Extracted material:
####################

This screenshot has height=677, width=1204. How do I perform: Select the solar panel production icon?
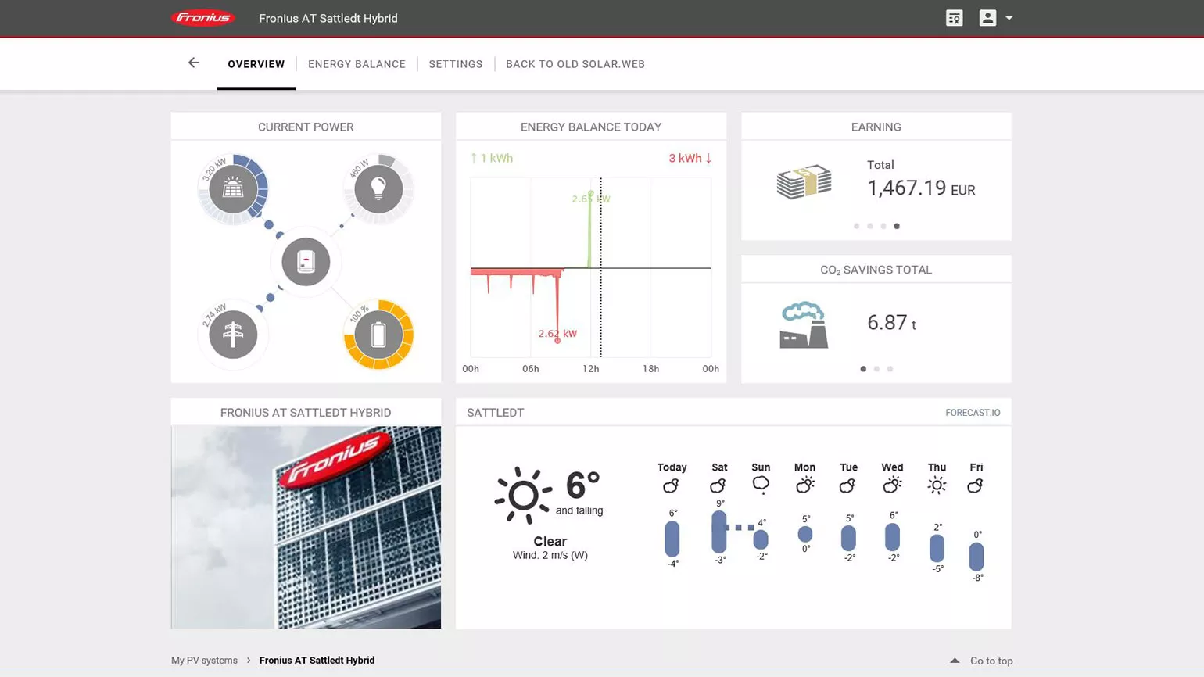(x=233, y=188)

####################

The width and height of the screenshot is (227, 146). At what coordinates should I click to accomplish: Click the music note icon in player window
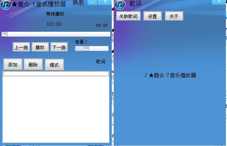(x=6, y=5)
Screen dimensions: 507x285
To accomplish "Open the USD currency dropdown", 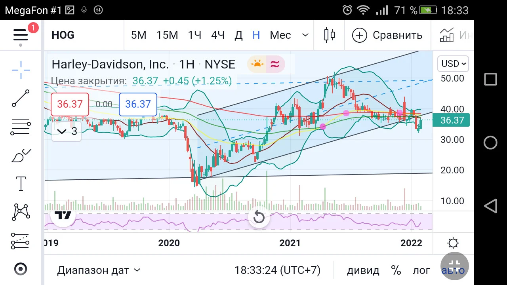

####################

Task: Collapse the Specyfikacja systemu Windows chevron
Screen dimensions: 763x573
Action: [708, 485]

####################

Exercise brief: Copy word for word only the lines above from the one with "The width and" through the one with "the USD currency". Leave pictures out.

Response area:
The width and height of the screenshot is (227, 146). At what coordinates should I click to accomplish: Click the music note icon in player window
(x=6, y=5)
Screen dimensions: 507x285
To accomplish "Open the USD currency dropdown", 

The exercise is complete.